For the second installment in our series interacting with Stephen Meyer’s significant book Darwin’s Doubt, we draw your attention to the work of Ralph Stearley. Stearley is a professor of geology and paleontology at Calvin College, having received a PhD in those disciplines from the University of Michigan in 1990. His research includes studies of rock-boring marine invertebrates in the intertidal zone of the Gulf of California, and studies of Neogene fossil fishes from western North America.

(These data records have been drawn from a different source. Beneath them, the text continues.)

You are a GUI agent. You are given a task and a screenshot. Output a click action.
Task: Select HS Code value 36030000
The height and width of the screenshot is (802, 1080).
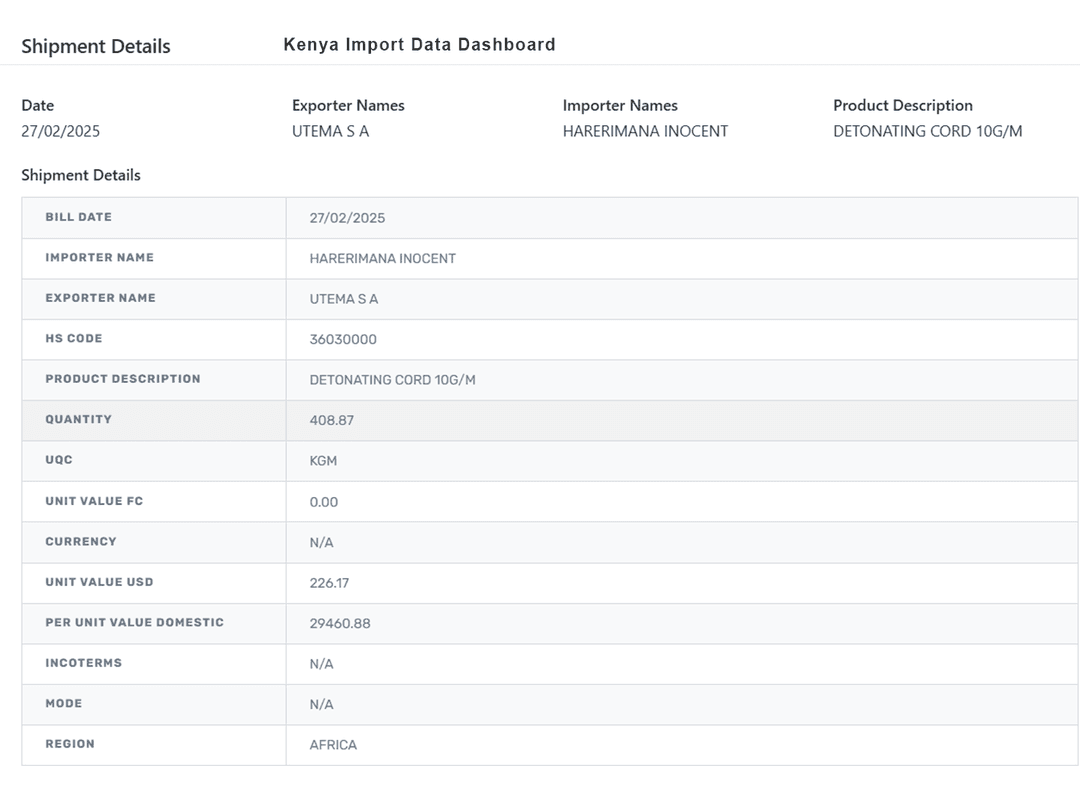coord(343,340)
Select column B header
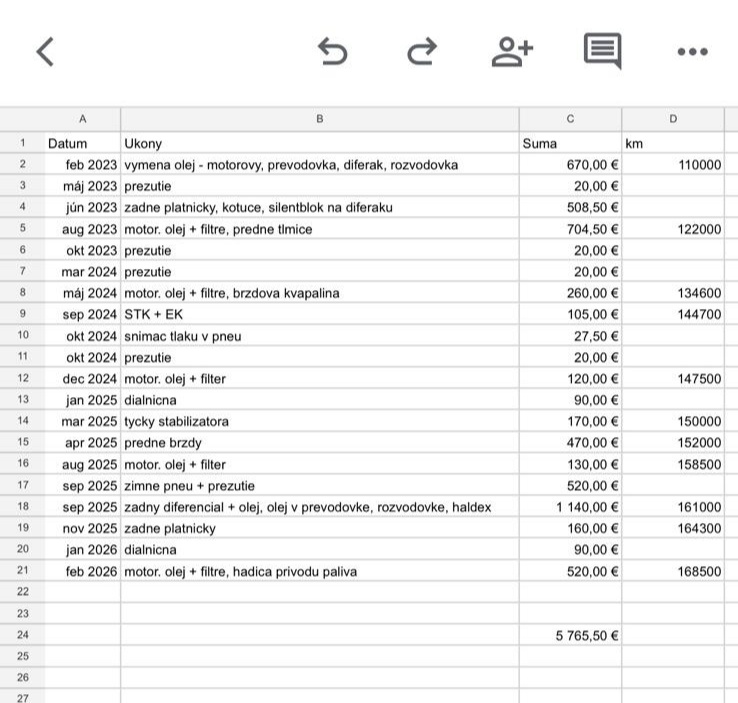Viewport: 738px width, 703px height. click(319, 119)
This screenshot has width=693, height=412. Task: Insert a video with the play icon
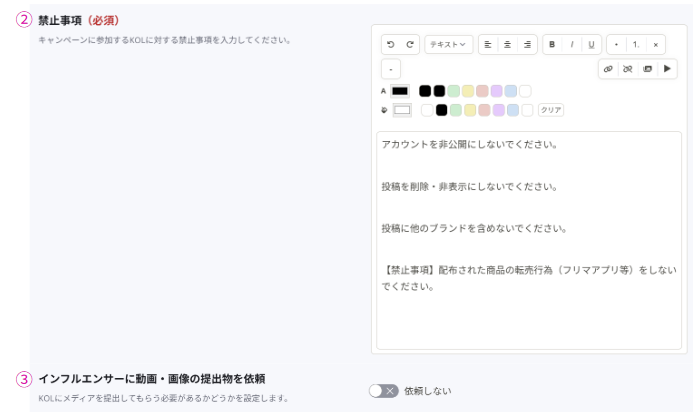667,69
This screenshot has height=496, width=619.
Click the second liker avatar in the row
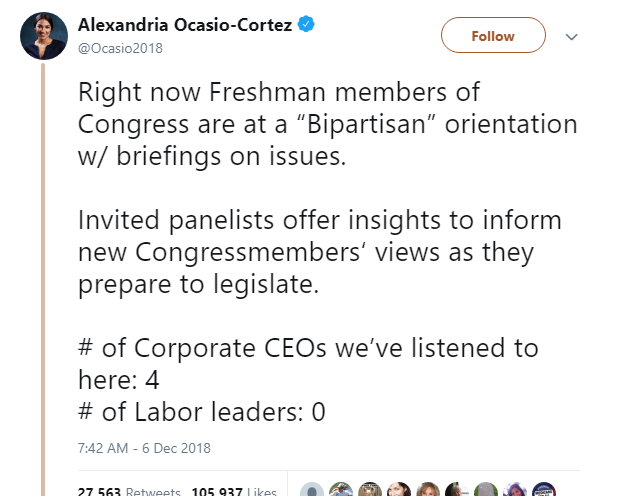click(x=342, y=490)
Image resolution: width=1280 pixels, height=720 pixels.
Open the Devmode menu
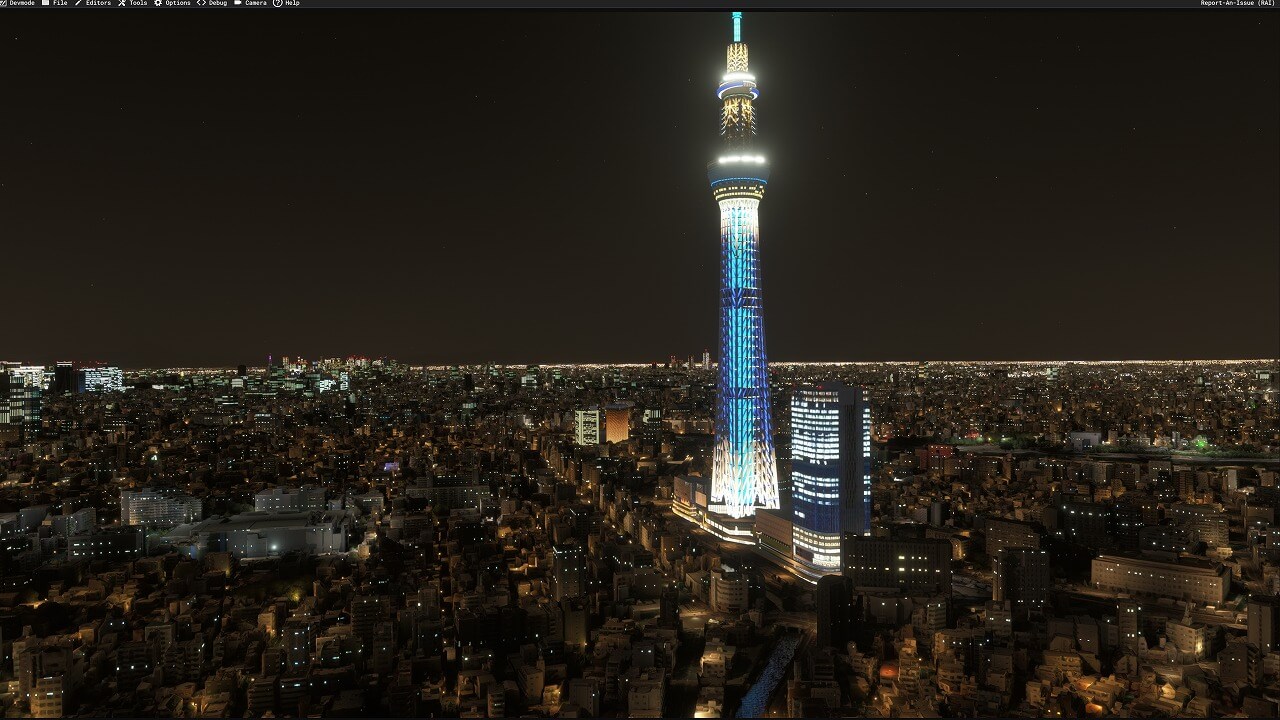click(x=22, y=3)
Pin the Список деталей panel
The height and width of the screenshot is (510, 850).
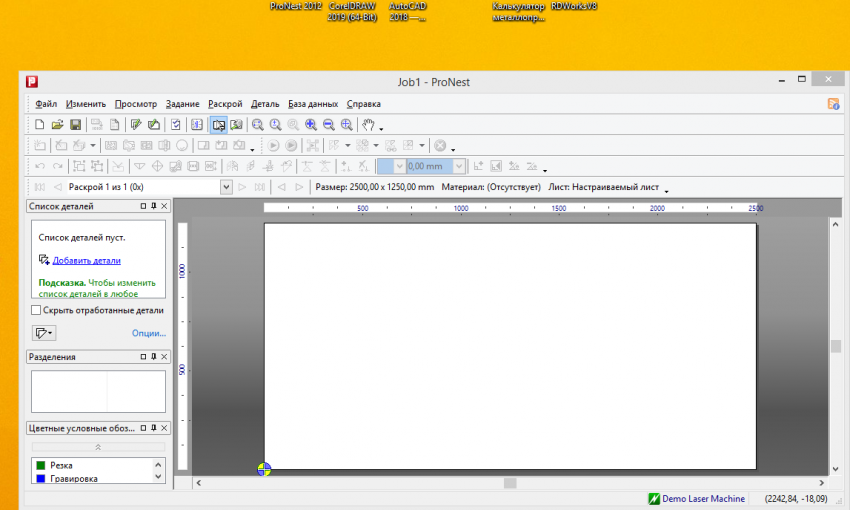(x=153, y=206)
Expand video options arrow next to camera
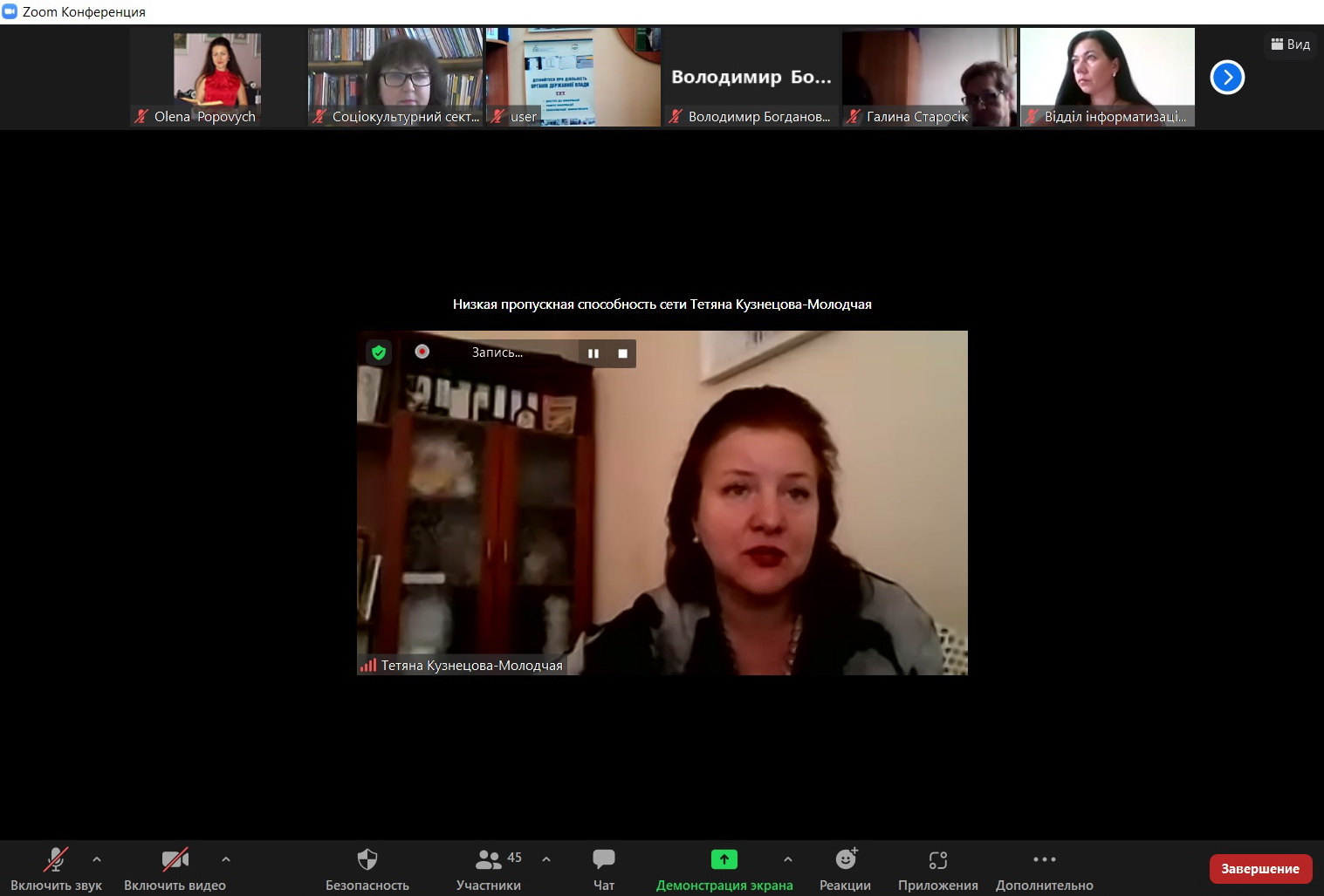 tap(226, 859)
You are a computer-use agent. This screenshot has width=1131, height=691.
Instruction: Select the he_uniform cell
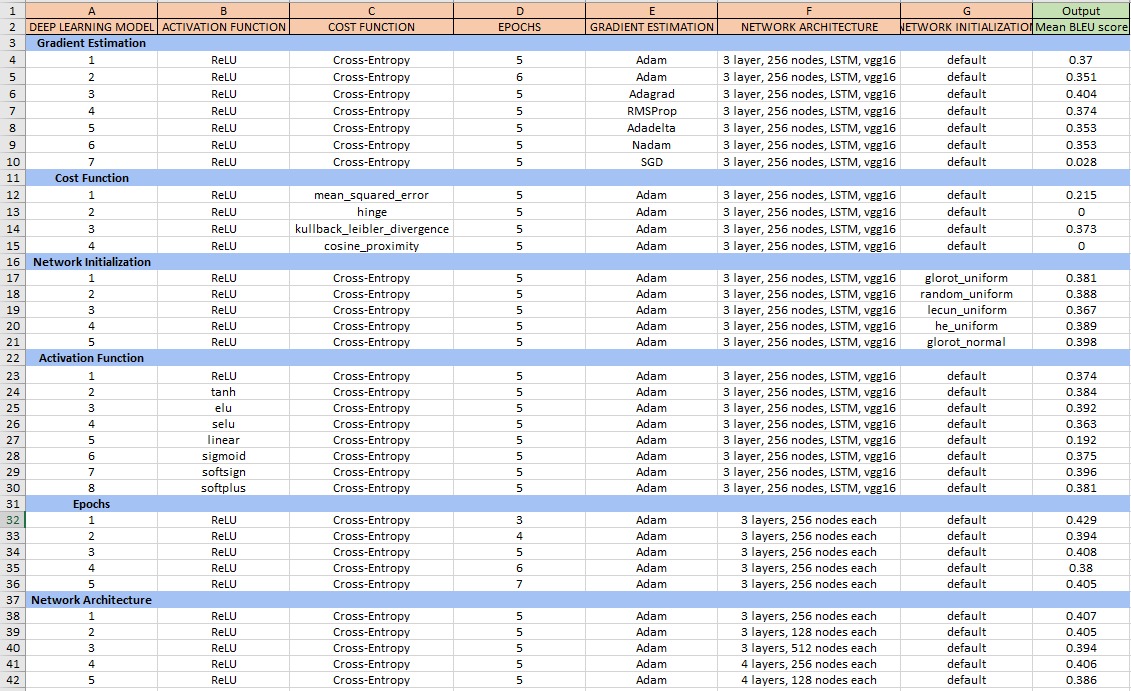966,326
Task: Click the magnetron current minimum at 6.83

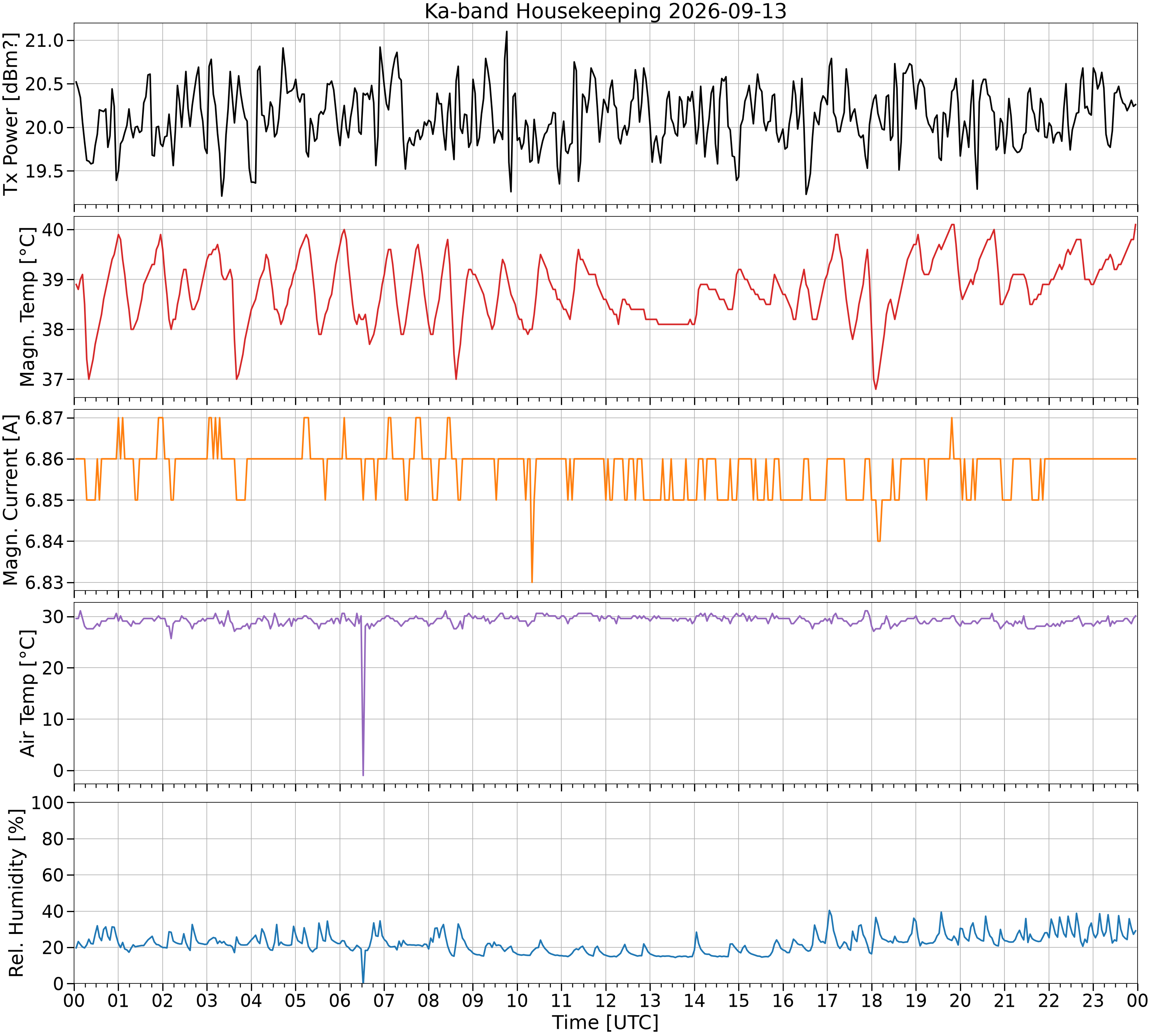Action: click(x=532, y=582)
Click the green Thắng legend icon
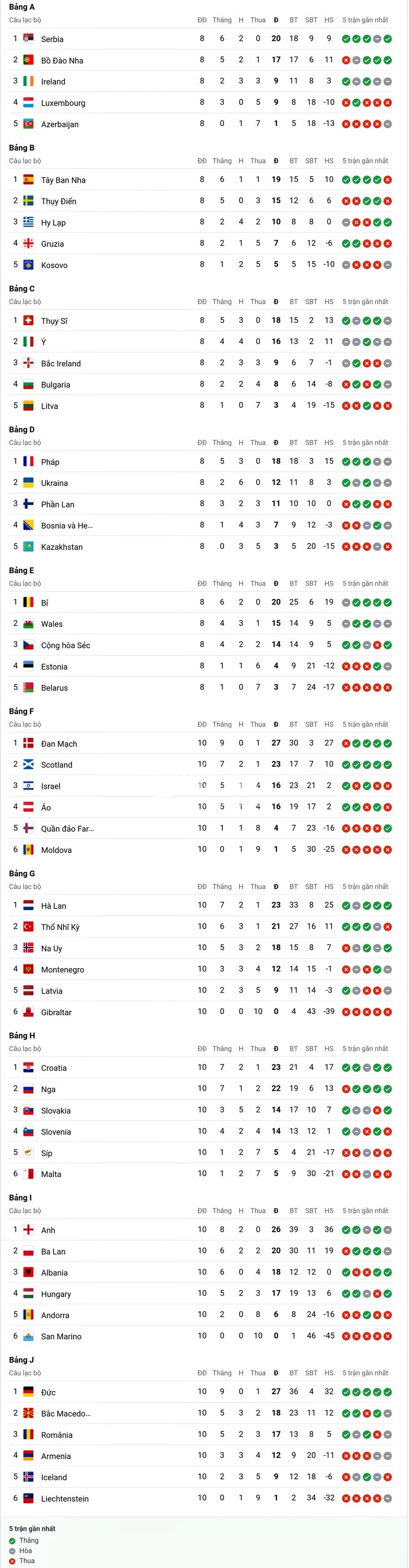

Last year Stearley published a review essay of three recent books that deal with the Cambrian explosion. Besides Darwin’s Doubt, his treatment includes The Rise of Animals: Evolution and Diversification of the Kingdom Animalia (Johns Hopkins UP, 2007) by Mikail Fedonkin, James Gehling, Kathleen Grey, Guy Narbonne, and Patricia Vickers-Rich; and The Cambrian Explosion: The Construction of Animal Biodiversity (Roberts and Company, 2013) by Douglas Erwin and James Valentine. In addition to reviewing these books, Stearley provides an intriguing history of the field in recent decades as views on the Cambrian explosion have developed in response to other fossil discoveries. In the process, the reader is equipped with a treasure trove of data about the Cambrian and Ediacaran periods, the time scales involved, and the species that were precursors to the explosion. This discussion provides the context for Stearley’s engagement with Darwin’s Doubt.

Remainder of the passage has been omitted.